_The request_. Gather every line of the listing below that contains the word "Select", treating uppercase and lowercase letters as different.
====== Working data
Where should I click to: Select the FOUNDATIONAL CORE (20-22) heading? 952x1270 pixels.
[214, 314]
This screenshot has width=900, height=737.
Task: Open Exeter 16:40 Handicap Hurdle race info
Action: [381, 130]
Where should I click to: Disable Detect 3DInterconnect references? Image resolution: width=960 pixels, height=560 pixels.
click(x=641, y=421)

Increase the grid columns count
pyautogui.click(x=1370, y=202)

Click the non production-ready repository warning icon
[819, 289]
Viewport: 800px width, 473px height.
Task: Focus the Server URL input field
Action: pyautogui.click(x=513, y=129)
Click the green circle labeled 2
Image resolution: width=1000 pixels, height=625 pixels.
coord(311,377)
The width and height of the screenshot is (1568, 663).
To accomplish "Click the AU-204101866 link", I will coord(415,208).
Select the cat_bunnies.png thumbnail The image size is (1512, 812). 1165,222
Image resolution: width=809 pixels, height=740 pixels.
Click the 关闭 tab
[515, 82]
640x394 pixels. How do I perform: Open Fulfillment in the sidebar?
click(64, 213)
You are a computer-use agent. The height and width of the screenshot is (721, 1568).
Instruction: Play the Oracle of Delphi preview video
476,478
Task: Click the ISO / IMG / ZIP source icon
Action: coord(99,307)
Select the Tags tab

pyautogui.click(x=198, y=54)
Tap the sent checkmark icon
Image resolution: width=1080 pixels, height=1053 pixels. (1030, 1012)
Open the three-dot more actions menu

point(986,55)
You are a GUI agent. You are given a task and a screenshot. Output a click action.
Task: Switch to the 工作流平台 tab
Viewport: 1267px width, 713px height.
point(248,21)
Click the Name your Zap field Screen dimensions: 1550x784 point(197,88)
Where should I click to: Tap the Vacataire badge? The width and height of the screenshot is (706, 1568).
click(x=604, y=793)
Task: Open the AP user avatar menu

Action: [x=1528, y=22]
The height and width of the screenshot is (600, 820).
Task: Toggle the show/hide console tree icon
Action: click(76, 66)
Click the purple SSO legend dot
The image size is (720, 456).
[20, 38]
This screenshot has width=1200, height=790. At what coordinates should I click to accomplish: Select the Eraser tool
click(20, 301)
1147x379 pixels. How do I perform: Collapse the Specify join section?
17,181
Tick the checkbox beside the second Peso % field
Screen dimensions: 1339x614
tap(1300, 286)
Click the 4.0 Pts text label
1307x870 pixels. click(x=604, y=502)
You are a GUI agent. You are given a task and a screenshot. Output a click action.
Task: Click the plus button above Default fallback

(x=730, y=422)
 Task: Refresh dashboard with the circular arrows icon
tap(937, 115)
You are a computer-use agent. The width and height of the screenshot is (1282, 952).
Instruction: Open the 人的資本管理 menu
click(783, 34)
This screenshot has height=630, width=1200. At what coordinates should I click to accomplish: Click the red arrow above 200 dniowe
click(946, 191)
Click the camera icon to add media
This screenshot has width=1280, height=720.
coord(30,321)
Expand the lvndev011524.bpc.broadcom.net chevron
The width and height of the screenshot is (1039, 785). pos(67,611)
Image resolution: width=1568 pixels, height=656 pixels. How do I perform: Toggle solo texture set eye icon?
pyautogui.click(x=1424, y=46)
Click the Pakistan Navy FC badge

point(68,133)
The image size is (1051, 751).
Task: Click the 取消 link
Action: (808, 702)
============
_Result of the exercise_.
Where should I click to: Select the FOUNDATIONAL CORE (20-22) heading? 952x1270 pixels.
Select the cat_bunnies.png thumbnail The image size is (1512, 812). 1165,222
Select the Tags tab
This screenshot has width=1200, height=790. At what coordinates should I click to accomplish: Select the Eraser tool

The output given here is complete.